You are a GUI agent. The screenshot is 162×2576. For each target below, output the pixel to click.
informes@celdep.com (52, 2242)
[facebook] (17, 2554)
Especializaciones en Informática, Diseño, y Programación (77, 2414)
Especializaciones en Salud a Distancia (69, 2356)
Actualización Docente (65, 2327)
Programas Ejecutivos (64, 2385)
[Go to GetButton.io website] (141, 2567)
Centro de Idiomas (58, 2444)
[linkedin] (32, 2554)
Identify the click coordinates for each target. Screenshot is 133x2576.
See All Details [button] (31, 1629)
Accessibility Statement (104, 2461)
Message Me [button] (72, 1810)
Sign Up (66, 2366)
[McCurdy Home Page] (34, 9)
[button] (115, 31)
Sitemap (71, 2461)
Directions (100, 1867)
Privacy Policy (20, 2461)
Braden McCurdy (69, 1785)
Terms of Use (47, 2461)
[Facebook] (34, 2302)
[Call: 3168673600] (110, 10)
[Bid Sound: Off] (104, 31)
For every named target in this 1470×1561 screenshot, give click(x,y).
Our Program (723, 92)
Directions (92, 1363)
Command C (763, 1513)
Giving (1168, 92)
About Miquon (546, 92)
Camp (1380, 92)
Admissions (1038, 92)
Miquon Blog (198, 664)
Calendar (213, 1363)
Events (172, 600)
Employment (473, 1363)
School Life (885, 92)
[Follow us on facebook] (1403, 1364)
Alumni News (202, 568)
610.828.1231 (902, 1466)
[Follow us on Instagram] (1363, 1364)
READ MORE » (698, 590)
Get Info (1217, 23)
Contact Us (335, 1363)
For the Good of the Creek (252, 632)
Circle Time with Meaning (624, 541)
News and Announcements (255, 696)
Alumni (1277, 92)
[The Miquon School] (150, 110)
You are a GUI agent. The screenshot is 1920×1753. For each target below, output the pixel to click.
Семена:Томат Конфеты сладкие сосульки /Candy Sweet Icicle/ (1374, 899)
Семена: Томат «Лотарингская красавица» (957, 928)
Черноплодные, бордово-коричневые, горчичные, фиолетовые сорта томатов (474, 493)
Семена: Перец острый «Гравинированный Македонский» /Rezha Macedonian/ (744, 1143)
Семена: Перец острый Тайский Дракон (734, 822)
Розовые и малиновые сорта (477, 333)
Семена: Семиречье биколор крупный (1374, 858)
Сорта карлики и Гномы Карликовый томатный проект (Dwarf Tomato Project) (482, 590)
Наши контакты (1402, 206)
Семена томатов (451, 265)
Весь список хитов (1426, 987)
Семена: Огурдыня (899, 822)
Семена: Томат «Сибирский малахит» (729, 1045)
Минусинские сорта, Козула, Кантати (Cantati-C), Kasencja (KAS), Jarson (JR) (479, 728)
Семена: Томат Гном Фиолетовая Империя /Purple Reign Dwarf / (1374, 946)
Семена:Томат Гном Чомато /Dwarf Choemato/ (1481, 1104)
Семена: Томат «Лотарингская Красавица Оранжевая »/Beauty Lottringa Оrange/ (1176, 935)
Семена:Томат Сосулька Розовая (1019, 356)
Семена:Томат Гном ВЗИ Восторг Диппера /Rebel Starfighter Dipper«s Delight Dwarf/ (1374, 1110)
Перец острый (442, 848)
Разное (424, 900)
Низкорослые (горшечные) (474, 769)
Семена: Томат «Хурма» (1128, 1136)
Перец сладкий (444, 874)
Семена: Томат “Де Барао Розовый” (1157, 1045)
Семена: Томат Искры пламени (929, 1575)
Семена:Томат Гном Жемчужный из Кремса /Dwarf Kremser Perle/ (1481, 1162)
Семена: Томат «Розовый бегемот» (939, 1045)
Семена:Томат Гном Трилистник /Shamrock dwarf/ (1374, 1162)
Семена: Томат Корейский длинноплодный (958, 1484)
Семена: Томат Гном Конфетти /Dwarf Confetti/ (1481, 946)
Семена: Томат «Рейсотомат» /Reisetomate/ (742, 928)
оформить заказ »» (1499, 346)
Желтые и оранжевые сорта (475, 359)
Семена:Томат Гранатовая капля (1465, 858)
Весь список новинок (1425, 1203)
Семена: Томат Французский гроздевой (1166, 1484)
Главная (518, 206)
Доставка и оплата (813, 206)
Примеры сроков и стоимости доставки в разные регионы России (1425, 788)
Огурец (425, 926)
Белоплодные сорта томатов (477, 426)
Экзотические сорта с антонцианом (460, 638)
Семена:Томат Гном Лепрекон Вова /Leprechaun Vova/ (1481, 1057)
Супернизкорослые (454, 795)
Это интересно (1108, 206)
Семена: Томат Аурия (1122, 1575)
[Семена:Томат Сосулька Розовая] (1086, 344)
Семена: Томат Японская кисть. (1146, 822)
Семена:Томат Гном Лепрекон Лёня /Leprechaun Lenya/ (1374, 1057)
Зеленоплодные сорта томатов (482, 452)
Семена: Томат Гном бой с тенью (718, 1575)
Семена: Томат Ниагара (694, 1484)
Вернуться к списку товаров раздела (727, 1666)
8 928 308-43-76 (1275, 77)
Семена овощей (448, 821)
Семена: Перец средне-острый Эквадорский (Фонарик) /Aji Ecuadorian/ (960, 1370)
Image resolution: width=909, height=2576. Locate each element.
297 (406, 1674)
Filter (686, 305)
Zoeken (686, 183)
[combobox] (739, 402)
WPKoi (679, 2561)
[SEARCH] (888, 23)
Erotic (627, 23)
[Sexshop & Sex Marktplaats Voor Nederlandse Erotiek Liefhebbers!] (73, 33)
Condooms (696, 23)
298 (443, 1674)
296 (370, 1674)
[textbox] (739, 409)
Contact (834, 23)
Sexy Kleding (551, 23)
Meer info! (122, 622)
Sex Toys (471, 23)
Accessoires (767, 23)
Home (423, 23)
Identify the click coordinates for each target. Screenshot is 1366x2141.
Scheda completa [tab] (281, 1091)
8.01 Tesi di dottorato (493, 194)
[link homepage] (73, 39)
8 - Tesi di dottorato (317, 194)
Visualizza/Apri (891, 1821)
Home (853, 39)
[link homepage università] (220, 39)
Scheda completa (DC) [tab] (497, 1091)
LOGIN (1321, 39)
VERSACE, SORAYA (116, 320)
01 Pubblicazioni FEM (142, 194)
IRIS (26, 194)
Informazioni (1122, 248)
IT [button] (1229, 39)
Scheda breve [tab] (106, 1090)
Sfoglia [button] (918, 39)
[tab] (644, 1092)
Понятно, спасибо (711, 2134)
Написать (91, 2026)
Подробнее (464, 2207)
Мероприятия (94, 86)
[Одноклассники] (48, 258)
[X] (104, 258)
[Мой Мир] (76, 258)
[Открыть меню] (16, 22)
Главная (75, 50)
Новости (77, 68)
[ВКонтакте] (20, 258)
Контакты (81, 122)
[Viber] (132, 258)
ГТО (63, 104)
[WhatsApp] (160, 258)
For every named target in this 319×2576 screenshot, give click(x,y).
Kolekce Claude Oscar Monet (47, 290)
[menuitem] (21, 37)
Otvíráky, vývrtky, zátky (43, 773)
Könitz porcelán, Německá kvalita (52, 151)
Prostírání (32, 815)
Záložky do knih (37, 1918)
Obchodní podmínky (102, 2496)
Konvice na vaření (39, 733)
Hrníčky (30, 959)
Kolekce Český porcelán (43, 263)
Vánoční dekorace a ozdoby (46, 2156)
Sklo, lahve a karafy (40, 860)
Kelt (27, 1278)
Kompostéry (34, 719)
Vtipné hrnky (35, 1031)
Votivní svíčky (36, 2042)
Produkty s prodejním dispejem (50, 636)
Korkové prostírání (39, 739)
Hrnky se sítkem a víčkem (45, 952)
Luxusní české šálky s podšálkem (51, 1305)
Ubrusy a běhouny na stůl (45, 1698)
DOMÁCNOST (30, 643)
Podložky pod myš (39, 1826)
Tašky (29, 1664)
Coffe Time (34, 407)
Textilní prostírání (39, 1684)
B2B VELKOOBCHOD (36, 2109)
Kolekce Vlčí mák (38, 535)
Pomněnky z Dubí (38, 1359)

# # # # #

Aim of the exercise —
Print every line from the one that contains "Vánoční dekorace a ozdoby (46, 2156)" to the end of the records, exactly as written, and nothing more.

Worked solution —
Vánoční dekorace a ozdoby (46, 2156)
Sklo, lahve a karafy (40, 860)
Kelt (27, 1278)
Kompostéry (34, 719)
Vtipné hrnky (35, 1031)
Votivní svíčky (36, 2042)
Produkty s prodejním dispejem (50, 636)
Korkové prostírání (39, 739)
Hrnky se sítkem a víčkem (45, 952)
Luxusní české šálky s podšálkem (51, 1305)
Ubrusy a běhouny na stůl (45, 1698)
DOMÁCNOST (30, 643)
Podložky pod myš (39, 1826)
Tašky (29, 1664)
Coffe Time (34, 407)
Textilní prostírání (39, 1684)
B2B VELKOOBCHOD (36, 2109)
Kolekce Vlčí mák (38, 535)
Pomněnky z Dubí (38, 1359)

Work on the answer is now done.